• _WHAT IS ASKED_
A) List the things the relative adoption guide below says it is designed to bring to light.
B) Answer these questions from the relative adoption guide below:
(i) What services does Florida Family Adoptions provide?
(ii) Where are children often placed because of DCF's duties?
(iii) What does foster care provide for the children?
C) From the relative adoption guide below, reproduce the passage starting with "While foster care" and going on through "the adoption process.".
--- BEGIN TEXT EXCERPT ---
Pursuing Relative Adoption When DCF Becomes Involved
As part of our mission at Florida Family Adoptions, we provide nonlawyer document preparation services for relative adoptions in Florida.
Through years of navigating this intricate field, we have gained vital insights into the challenges many families face, especially when they cross paths with the Florida Department of Children and Families (DCF).
This guide is designed to bring to light the complexities of the process, the implications of DCF involvement, and the absolute necessity of taking action early to prevent potential distress and heartbreak.
Understanding the Role of DCF and Foster Families
DCF is a pivotal entity in the child welfare landscape of Florida. Their duties often lead to children being placed in temporary foster care with DCF-approved families.
While foster care provides necessary care and stability for the children, the introduction of foster families in the equation brings an additional layer of complexity to the adoption process.
--- END TEXT EXCERPT ---
--- BEGIN EXTRACTED ENTRIES ---
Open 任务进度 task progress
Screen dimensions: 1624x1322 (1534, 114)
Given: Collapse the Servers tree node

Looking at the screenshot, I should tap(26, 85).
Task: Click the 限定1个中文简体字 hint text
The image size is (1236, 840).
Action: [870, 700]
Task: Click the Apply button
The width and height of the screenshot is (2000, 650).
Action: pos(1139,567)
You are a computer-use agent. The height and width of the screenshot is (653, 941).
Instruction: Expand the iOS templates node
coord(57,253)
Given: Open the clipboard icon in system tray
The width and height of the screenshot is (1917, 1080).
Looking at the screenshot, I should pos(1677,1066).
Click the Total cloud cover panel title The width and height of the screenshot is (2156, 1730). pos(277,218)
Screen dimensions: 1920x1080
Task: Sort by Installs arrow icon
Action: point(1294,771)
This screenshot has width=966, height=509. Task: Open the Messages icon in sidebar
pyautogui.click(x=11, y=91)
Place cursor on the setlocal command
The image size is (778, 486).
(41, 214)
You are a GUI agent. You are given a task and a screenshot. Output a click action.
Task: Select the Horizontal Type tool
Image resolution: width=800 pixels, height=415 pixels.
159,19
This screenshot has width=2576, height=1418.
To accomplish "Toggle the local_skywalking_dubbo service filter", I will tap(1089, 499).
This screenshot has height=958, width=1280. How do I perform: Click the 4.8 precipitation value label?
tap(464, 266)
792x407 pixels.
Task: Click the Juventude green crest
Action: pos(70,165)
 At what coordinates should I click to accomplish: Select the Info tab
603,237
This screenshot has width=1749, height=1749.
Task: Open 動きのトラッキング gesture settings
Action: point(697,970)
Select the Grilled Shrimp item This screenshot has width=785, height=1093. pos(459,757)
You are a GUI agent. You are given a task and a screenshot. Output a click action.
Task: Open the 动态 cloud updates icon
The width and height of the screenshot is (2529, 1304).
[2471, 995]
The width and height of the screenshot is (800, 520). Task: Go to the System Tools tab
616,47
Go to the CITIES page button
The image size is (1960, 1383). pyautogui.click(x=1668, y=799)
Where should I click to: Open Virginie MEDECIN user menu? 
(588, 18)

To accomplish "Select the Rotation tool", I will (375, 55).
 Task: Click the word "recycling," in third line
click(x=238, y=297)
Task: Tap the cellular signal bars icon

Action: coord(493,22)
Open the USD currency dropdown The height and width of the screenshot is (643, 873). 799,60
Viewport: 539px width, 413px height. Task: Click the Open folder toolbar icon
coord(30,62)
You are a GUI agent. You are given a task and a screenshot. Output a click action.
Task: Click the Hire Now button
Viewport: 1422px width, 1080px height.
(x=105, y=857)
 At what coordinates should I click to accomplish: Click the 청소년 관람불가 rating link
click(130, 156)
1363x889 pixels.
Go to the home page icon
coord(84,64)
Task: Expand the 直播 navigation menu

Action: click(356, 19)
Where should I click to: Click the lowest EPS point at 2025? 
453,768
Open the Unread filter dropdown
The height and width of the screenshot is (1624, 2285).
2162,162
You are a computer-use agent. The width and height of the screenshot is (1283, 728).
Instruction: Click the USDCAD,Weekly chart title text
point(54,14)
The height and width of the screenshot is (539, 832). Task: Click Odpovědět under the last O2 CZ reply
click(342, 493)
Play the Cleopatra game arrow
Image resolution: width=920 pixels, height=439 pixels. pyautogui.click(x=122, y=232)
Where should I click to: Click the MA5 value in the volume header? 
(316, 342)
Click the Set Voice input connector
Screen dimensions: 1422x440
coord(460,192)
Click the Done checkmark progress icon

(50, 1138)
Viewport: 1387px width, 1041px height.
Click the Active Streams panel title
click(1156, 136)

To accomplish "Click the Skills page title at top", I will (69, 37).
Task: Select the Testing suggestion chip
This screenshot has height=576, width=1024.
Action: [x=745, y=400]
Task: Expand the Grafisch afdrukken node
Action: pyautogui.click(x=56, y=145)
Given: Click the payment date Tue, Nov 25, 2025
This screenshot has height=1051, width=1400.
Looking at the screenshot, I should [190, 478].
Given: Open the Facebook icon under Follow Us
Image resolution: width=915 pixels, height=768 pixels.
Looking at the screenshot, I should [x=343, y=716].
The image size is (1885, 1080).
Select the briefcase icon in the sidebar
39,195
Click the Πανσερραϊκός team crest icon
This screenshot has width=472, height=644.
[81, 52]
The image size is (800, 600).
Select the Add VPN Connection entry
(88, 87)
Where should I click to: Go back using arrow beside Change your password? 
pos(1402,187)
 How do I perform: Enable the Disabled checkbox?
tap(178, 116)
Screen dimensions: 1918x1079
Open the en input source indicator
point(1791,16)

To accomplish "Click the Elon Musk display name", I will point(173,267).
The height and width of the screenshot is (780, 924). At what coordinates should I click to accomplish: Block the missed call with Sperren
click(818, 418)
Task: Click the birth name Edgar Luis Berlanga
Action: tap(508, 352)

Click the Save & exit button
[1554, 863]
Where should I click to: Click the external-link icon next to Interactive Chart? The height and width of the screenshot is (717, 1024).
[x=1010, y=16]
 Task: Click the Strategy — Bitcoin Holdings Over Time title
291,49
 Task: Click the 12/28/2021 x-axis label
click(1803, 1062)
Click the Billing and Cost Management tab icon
--- END EXTRACTED ENTRIES ---
• _THE SOLUTIONS_
A)
- The complexities of the process
- The implications of DCF involvement
- The absolute necessity of taking action early to prevent potential distress and heartbreak

B)
(i) Nonlawyer document preparation services for relative adoptions in Florida.
(ii) In temporary foster care with DCF-approved families.
(iii) Necessary care and stability.

C)
While foster care provides necessary care and stability for the children, the introduction of foster families in the equation brings an additional layer of complexity to the adoption process.